London to NYC: Building with Llama 4 at AI Hackathon

From immigration queue observation to working AI application in 36 hours

Last week, I flew from London to NYC, built an AI application in 36 hours, won the "Best Use of Llama API" award, and returned to work. The project, Parent Bridge, emerged from a simple observation: language barriers don't just exist at airports—they follow families home when kids need homework help.

Strategic Insight: Idea-First Team Formation

Most hackathons follow a broken pattern: form teams, then scramble for ideas. Pitch your concept first, then let teams organize around it. When I presented Parent Bridge during networking, I could immediately identify genuine excitement versus politeness. The two teammates who joined weren't just available—they were energized by the problem.

This approach delivers:

Intrinsically motivated team members
Natural skill alignment
Shared purpose over convenience
Skip the "what should we build?" phase entirely

Keep teams to 3-4 people maximum. Beyond that, coordination overhead kills velocity.

Technical Architecture: Understanding Llama 4's Capabilities

The hackathon provided access to Llama 4 models, specifically:

Llama-4-Scout-17B-16E-Instruct-FP8 (multimodal)
Llama-4-Maverick-17B-128E-Instruct-FP8 (multimodal)

Critical architectural difference: Llama 4 uses Mixture of Experts (MoE) with early fusion, unlike Llama 3's dense architecture with late fusion. This means text and images are processed together from the beginning, enabling analysis of homework photos with text and mathematical symbols while preserving context.

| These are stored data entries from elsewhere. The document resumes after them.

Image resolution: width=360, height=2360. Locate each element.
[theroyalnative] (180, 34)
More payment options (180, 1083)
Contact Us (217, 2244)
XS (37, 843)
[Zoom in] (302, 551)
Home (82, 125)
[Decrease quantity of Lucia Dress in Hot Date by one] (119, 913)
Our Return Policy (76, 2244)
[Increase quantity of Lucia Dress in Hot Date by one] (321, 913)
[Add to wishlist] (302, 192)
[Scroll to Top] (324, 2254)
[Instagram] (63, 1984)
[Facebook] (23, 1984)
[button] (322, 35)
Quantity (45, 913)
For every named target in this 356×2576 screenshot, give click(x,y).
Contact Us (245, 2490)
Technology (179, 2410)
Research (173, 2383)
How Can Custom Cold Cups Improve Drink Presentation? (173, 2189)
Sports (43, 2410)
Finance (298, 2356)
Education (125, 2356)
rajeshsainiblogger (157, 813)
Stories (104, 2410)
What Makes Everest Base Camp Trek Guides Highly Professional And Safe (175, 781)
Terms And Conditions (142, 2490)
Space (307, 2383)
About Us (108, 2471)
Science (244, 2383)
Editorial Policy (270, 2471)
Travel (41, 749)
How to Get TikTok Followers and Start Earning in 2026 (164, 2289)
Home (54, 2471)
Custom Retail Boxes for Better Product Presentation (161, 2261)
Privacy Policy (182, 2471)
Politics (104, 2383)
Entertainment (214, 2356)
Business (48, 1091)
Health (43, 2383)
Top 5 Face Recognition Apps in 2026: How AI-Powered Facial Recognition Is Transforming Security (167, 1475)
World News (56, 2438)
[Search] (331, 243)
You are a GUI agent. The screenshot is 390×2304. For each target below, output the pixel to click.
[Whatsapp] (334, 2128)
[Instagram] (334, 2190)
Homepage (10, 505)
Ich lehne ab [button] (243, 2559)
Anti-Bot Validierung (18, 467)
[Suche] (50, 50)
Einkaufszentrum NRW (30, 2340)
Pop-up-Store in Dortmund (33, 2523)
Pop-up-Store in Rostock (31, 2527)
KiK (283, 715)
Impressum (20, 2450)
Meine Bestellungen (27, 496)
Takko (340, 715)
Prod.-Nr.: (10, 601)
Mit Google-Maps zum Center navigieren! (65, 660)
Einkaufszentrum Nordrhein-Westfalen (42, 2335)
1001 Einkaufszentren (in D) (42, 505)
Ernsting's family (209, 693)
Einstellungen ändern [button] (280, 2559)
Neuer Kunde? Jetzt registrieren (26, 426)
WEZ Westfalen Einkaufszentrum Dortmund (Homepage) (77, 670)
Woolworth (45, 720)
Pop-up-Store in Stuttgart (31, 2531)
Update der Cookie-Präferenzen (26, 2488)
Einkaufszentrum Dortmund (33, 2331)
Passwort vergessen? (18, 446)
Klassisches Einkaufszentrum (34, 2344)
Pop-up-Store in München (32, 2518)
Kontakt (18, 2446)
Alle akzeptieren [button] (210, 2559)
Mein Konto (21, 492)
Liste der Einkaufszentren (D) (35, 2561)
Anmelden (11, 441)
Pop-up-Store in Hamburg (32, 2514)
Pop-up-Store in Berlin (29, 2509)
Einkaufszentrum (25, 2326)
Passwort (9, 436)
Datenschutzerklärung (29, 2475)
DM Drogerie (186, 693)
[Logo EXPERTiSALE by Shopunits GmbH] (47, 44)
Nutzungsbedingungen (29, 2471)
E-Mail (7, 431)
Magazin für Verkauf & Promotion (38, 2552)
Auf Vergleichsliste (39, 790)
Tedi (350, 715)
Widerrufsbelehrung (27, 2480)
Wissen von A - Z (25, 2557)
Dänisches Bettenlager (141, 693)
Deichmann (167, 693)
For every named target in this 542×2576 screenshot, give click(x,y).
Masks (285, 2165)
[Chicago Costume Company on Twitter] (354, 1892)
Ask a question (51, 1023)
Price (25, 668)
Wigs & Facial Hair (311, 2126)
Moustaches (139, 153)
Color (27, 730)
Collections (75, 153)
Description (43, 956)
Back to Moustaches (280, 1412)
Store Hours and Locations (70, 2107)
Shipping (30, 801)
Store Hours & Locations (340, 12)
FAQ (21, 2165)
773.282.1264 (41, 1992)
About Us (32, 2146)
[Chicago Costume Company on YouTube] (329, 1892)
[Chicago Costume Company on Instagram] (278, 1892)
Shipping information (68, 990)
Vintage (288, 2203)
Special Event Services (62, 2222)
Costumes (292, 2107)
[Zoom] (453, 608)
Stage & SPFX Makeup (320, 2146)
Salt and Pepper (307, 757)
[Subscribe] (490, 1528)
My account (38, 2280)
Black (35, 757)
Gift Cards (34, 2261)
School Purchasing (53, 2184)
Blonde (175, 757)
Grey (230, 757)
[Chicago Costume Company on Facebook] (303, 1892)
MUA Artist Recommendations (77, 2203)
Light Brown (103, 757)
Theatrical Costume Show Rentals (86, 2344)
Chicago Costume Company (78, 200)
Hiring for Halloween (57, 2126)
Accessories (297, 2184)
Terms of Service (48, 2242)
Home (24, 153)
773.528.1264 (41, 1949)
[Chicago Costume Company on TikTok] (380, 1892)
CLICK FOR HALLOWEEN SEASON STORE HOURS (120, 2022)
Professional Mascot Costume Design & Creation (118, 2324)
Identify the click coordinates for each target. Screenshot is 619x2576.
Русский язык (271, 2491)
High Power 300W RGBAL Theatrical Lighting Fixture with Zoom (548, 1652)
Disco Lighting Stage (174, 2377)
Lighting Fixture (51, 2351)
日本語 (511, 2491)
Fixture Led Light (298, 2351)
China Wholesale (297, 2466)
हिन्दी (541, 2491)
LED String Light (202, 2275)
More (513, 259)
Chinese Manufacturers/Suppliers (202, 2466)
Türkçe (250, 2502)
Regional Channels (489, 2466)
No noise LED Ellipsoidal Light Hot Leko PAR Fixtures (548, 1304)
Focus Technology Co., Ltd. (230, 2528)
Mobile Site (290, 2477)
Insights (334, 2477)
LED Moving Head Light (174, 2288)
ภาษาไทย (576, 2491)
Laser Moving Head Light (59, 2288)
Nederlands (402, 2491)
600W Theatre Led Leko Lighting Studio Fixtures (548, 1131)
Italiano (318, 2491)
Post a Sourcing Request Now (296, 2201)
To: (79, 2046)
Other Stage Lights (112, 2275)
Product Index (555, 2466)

The 128k token context window allowed processing entire homework assignments, not fragments—crucial for understanding student learning patterns across multiple problems.

Computer Vision Challenge: The Paper Problem

Our initial approach nearly failed. Testing with lined paper homework created visual noise that interfered with mathematical expression recognition. "1/2 + 1/3 = 2/5" became garbled, and fractions were consistently misinterpreted.

Note: Mathematical errors in homework are intentional - the project analyzes student mistakes

After consulting Meta representatives, we discovered image preprocessing was everything. Switching to plain white paper transformed our results:

Note: Mathematical errors in homework are intentional - the project analyzes student mistakes

Technical lesson: Multimodal models are sensitive to input quality. Image rotation, lighting conditions, and paper choice matter significantly for consistent results. The difference between working and broken demos often comes down to preprocessing details.

Core Technical Innovation

Parent Bridge leverages Llama 4's multilingual capabilities beyond simple translation. Instead of converting text, we generate contextual explanations that help non-English-speaking parents understand not just what their children are learning, but why it matters within their cultural and educational context.

The system:

Vision processing - scans handwritten homework with high accuracy
Intelligent analysis - identifies learning gaps and conceptual misunderstandings
Contextual multilingual output - generates culturally-aware progress reports

Execution Under Pressure

We had dozens of feature ideas: real-time tutoring, progress tracking, school system integration, gamification. We said no to all of them. In 36 hours, your only job is proving your core hypothesis works.

Our ruthless focus: Can AI bridge communication gaps between teachers and non-English-speaking parents by analyzing actual homework? Everything else was noise.